気付くと、病室だった。
精神科の先生らしい人が自分を見てくれているらしい。
「あの…先生…」
「何かな?山口 友加里さん」
「え?」
気付いたら自分は野崎 尚緒ではなく山口 友加里になっていた。
いや、違う、元々、山口 友加里だったのだ。
何故か、自分は友達の尚緒だと思いこんでいた。
思いこまされていた。
友加里はある日、変質者に襲われた。
催眠術を使う変質者に…。
それは、非情に強力で、様々な悪夢が友加里を襲った。
ついに精神に異常を来し、精神科に運ばれたのだ。
やがて、変質者は捕まり、独学で覚えた催眠術で女性に悪戯をしていたと自供した。
独学だったので、完成度が低く、成功もすればかからずに逃げられたのも多かったらしい。
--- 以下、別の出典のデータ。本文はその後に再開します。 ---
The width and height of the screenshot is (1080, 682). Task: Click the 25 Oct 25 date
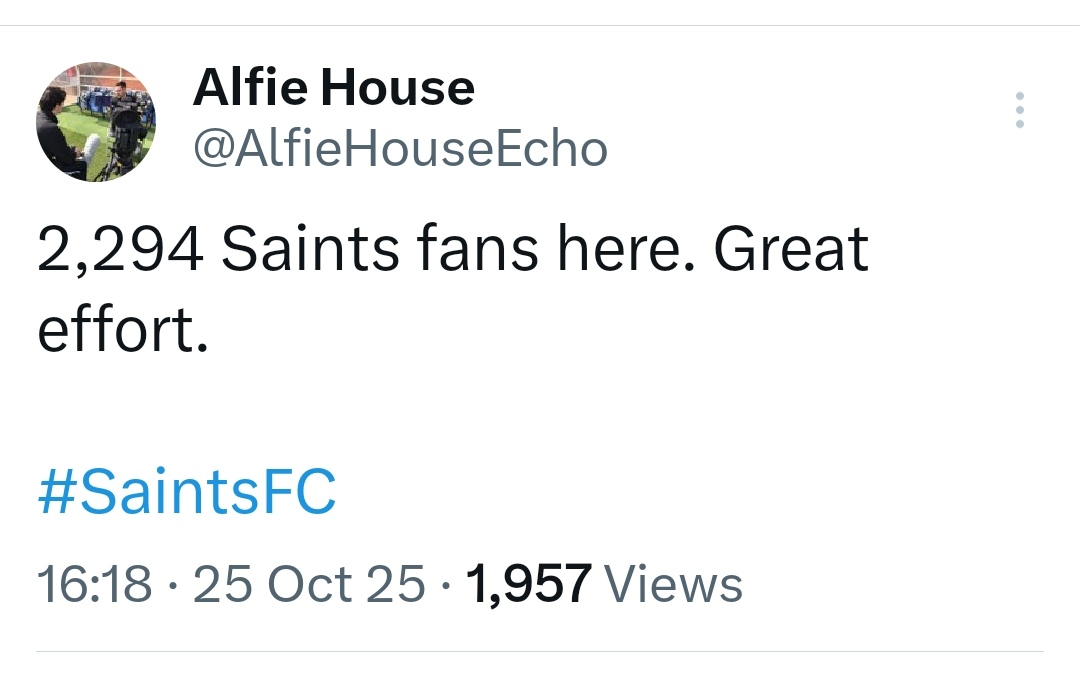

だが、友加里には必要以上に効果があり、怖くなった変質者は逃げたらしい。
「ゆっかりん!お見舞いに来たよ~もう大丈夫?」
親友の尚緒が見舞いに来た。
「なっちゃん!うん、もう大丈夫。ごめんね、心配かけて…」
「聞いたよ~変質者に変な暗示かけられてたんだって?」
「うん。でも、催眠療法っていうので、先生が治してくれてるから大丈夫よ。…すぐにとはいかないけどね…」
友加里に安息の日が訪れた…。
「…あなたが捕まった時は独学で学んだと言いなさい…」
「…はい、先生…」
「…あなたが目を醒ましたしたら、さっきまでの事は忘れてしまいます…はい!起きて」
「…袴田(はかまだ)先生、私、良くなりますよね?」
「えぇ、山口さん…あなたはもう悪夢に悩まされることはありません。あなたはね…」
精神科の袴田医師は次の傀儡…山口 友加里に暗示をかけた。
次の変質者にしたてあげるために…。